We model the brain as a dynamical system with information processing functions by adding the viewpoint of constraints as a biosystem to the knowledge of rapidly developing brain science and computational science. The current development in AI field is a successful example of utilizing the hierarchy of life as an algorithm, and we will focus on more dynamic and wet aspects.

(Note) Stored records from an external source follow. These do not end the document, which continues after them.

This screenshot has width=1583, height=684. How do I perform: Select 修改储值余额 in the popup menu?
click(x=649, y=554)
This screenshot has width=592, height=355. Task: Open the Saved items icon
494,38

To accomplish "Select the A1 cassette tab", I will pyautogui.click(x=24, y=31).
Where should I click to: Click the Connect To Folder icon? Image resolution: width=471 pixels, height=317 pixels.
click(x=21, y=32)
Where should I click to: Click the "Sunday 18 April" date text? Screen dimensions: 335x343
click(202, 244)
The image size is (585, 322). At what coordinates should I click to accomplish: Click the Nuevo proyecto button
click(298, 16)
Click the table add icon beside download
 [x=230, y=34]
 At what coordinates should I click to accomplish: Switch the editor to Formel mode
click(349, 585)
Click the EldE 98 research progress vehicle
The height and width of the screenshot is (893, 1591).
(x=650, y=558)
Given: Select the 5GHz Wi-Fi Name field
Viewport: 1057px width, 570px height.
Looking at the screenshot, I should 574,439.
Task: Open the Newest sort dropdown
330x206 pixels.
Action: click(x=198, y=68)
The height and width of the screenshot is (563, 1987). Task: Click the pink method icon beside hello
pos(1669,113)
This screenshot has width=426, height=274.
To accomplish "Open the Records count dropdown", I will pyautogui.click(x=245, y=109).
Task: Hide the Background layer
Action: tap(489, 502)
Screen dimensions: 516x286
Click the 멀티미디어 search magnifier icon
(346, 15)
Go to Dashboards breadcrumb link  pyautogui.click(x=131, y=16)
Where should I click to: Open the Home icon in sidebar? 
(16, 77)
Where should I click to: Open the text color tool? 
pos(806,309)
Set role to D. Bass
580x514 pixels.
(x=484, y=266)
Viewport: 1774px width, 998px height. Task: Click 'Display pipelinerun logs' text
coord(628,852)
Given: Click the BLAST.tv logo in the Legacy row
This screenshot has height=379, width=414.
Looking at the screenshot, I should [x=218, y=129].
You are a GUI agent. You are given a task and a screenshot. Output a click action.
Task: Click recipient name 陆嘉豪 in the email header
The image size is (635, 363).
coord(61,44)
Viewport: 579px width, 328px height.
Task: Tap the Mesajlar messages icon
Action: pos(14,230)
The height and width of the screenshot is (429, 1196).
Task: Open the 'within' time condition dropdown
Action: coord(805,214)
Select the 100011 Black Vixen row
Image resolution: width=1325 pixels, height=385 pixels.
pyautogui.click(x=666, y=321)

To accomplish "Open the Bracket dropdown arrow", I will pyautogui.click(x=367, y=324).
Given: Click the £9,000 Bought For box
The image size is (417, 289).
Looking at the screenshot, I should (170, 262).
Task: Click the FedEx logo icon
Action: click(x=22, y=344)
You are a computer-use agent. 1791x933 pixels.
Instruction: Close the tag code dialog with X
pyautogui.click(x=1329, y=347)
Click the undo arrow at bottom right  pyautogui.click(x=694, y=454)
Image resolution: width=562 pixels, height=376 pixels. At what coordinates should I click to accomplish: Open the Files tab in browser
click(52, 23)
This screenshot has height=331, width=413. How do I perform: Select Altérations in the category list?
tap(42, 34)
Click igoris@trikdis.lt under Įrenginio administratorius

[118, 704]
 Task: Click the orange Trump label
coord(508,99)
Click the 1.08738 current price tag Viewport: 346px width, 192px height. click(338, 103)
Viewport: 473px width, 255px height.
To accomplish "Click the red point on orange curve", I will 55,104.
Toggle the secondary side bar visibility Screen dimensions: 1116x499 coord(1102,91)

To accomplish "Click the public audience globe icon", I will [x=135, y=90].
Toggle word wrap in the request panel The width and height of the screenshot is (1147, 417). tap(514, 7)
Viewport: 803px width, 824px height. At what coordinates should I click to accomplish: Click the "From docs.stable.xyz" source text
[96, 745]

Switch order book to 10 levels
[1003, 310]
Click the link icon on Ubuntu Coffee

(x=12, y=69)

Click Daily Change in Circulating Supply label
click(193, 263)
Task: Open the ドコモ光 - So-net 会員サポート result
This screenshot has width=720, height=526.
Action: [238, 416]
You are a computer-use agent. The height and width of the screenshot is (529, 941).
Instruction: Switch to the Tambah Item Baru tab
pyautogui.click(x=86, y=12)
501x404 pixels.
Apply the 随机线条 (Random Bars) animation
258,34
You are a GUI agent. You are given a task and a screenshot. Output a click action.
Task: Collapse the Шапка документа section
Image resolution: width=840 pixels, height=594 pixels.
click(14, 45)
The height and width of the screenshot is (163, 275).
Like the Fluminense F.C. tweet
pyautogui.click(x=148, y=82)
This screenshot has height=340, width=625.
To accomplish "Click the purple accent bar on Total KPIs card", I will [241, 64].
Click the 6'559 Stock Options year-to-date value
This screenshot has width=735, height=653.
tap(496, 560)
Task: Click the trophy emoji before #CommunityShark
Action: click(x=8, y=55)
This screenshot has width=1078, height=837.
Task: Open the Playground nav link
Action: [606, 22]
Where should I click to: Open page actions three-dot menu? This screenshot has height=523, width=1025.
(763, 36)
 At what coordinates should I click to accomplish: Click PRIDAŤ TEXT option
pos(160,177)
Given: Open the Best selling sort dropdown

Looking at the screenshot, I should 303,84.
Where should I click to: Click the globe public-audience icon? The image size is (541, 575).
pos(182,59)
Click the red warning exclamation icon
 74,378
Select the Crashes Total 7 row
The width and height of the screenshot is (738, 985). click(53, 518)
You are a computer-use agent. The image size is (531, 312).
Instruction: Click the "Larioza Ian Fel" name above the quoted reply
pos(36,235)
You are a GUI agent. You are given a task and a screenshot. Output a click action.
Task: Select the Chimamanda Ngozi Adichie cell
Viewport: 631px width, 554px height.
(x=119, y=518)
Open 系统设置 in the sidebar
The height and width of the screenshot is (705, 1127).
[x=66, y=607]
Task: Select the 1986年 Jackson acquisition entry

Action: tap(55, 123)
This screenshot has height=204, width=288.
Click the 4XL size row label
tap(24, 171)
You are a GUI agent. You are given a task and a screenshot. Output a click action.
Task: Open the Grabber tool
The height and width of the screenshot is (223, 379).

For us humans, the understanding of the brain is directly linked to what humans are, what self is, and what life is. Of course, it will also lead to various applications such as super energy-saving AI if we can model the design principle. The challenges are piled up and the demands are enormous; how interesting and exciting this field is!

Selected Publications:

Hosoda, K., Nishida, K., Seno, S., Mashita, T., Kashioka, H., Ohzawa, I., “It’s DONE: Direct ONE-shot learning with Hebbian weight imprinting”, arXiv, Art. no. arXiv:2204.13361, Jun. 2022

Hosoda, K., Seno, S., Murata, T., “Simulating reaction time for Eureka effect in visual object recognition using artificial neural network.”, in Proceedings of The 17th International Conference on Knowledge, Information and Creativity Support Systems (KICSS2022), Kyoto, Japan, 2022 (*Best Crowd Award)

Hosoda, K., Seno, S., Murakami, N., Matsuda, H., Osada, T., Kondoh, M., “A model ecosystem of twelve cryopreservable microbial species allowing for a non-invasive approach”, bioRxiv, 2020.10.23.351742, (2020)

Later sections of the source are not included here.